Outrage has broken out among pedants everywhere, as it was revealed that Waterstones has dropped the apostrophe from its name.
Waterstones is hardly the first business to make this move. For instance, Woolworths was, up until the 1980s, called Woolworth. But people called it Woolworths, so the company adopted it.
Note how many people also say Tescos instead of Tesco. The supermarket has not yet caved in to this!
There are countless other examples. A few years ago Big Rab took some snaps of some of the businesses in Dumbarton that have either dropped the apostrophe, or added an extra ‘s’. They include famous names like Barclays, Boots, Greggs and Ladbrokes.
I have to admit I thought Waterstones was already part of that club. In fact, they had indeed already dropped the apostrophe — at least on their website. To the right is the old logo as it appeared on the website. (For what it’s worth, I am dead against the lowercase ‘w’, which has now been changed back to uppercase in the new logo.)

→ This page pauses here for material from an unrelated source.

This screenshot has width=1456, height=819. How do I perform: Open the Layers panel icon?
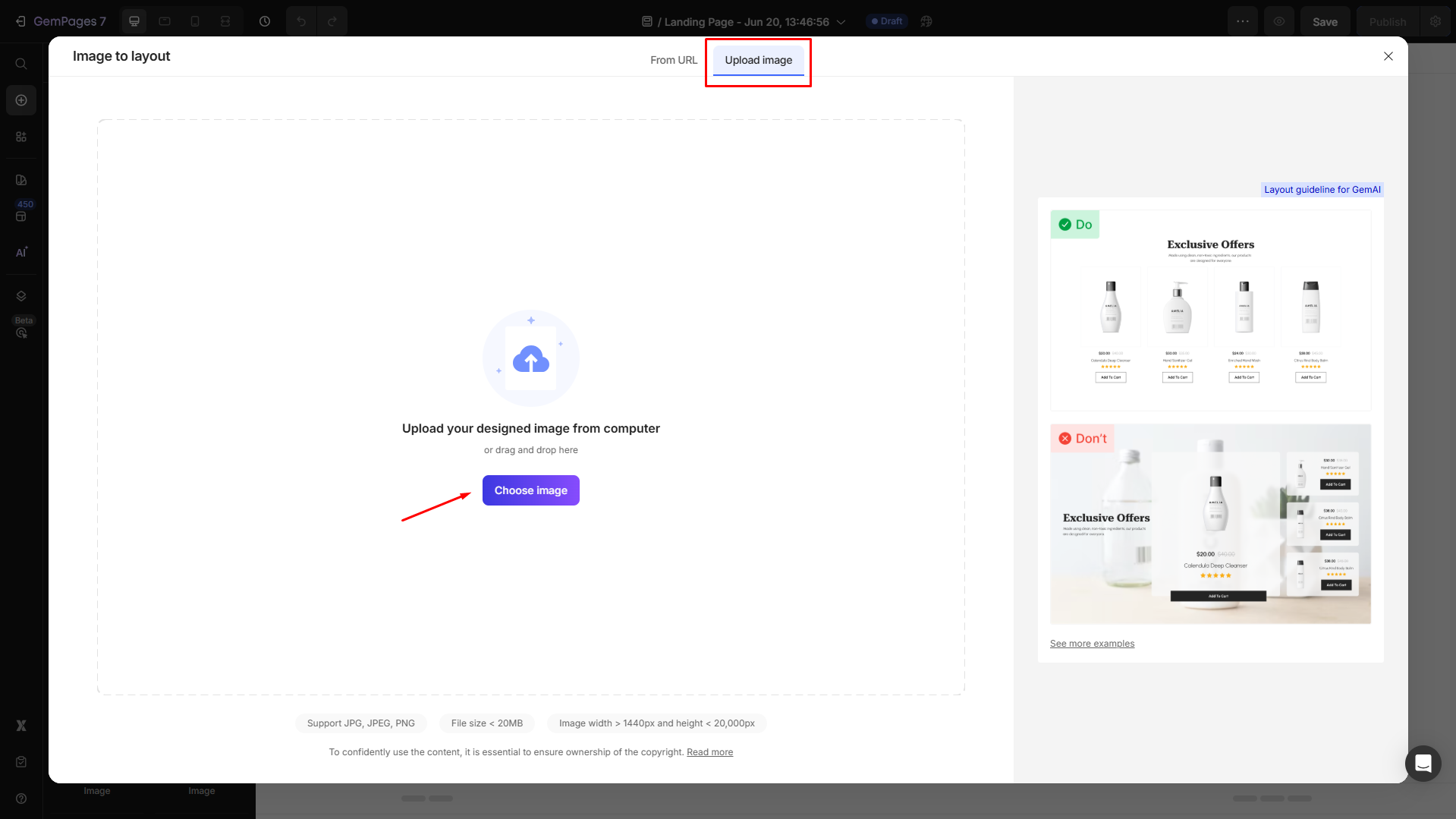click(x=21, y=296)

Time to drop the apostrophe?
I do sometimes wonder if the apostrophe is more trouble than it’s worth. I am sure it could be dropped from the language without it causing too much distress.
Of course, people will always contrive examples that supposedly prove how necessary the apostrophe is. But the context normally gives you everything you need. After all, we don’t ‘say’ apostrophes when we are speaking.
The apostrophe is probably one of the most widely misused punctuation marks. Yet while pedants love to point out greengrocers’ apostrophes and the various other widespread misuses, there are few times where this actually provides a barrier to communication. If you genuinely don’t understand what is meant by the greengrocer’s “Apple’s 25p each” sign, then you have a bigger problem than the greengrocer.
I work in St Andrews. The name of the town doesn’t have an apostrophe. According to the University of St Andrews Special Collections department, this is because the town predates the introduction of the apostrophe into the English language.
So perhaps it’s time once and for all to put a stop to the newfangled apostrophe.